Interest Rates Will Rise Soon: Historian
Interest rates will have to rise soon even if major central banks – like the Federal Reserve and the Bank of England – keep monetary policy ultra relaxed for now, Niall Ferguson, Professor of History at Harvard University, told CNBC in an interview.
The Federal Reserve will issue a statement after its meeting on monetary policy later Tuesday but analysts do not expect it to announce the end of quantitative easing or to hint at interest rate rises like the European Central Bank.
"Even if interest rates actually stay where they are – which the optimists say they can for at least another year or so - the sheer volume of debt drives up the interest burden as a share of revenues," Ferguson said.
Interest payments make up about 10 percent of federal revenues currently but they are forecast to rise rapidly to 20 percent and in 10 year time, a third of all revenues will be absorbed by paying interest on the debt, he added.
"You can't just see nominal yields staying this low much longer, especially since the world is now in a much more inflationary situation than it was a couple of years ago," Ferguson said.
Paying so much interest on its debt will be a problem for the US especially since, unlike in Japan where 90 percent of the debt is held domestically, the US relies heavily on foreign investors to finance its debt, he added.
However, for Japan, the consequences of Friday's earthquake, combined with its ageing population, may make investors look again at the country's fiscal policy over the medium term, Ferguson said.

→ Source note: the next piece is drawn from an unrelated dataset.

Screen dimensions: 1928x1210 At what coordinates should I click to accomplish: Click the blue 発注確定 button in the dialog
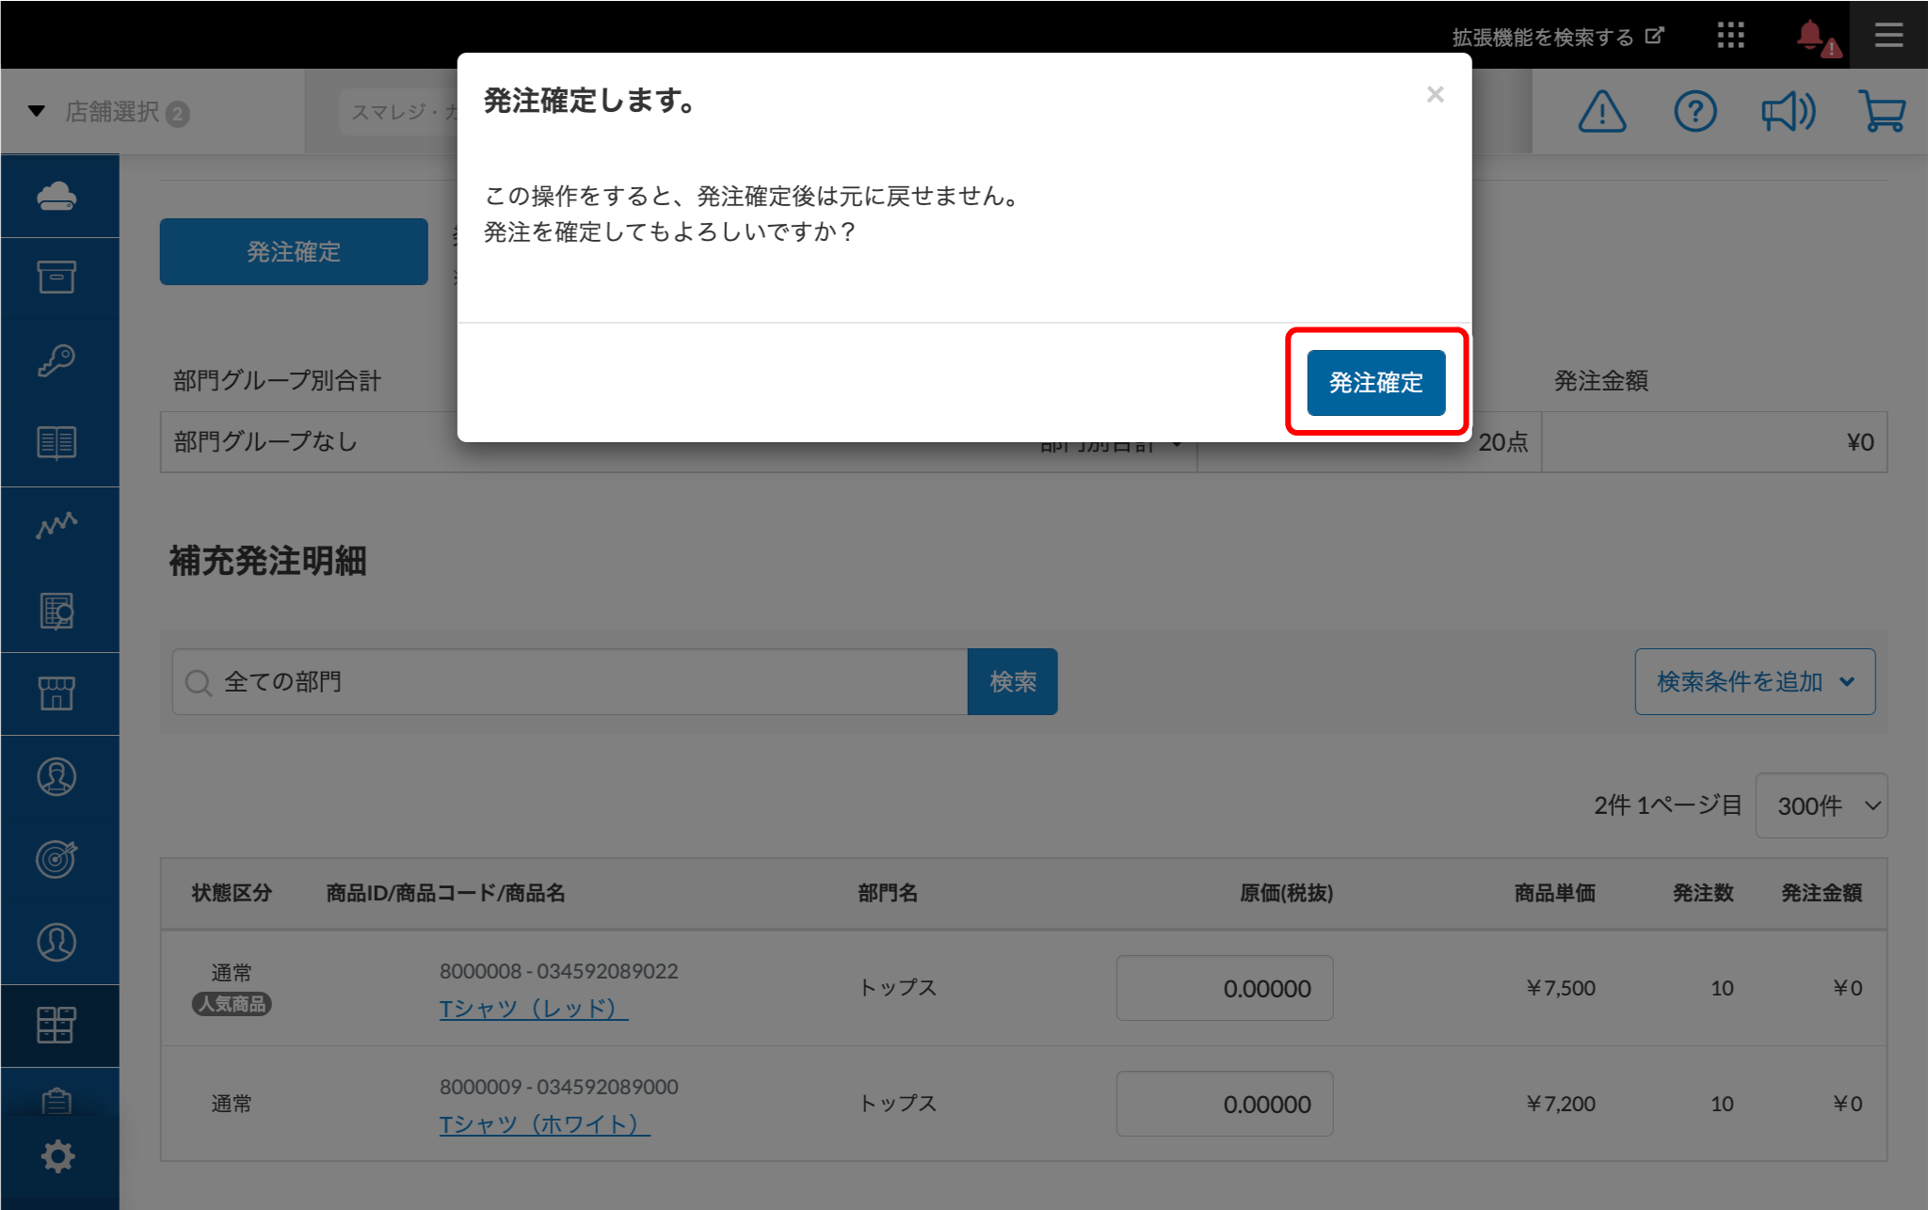1374,382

"Japan's ageing population has significant implications for its bond markets… as they retire they begin to draw down the savings that they accumulated during their working lives," he noted.
"I think what we see here is the kind of shock that historically often delivers the blow, that Black Swan. It's happened and it's going to have big implications not only, of course, for expenditure but also for revenue," Ferguson said.
"I do feel that this could be the moment when people start to reassess the viability of Japan's medium-term fiscal policy," he added.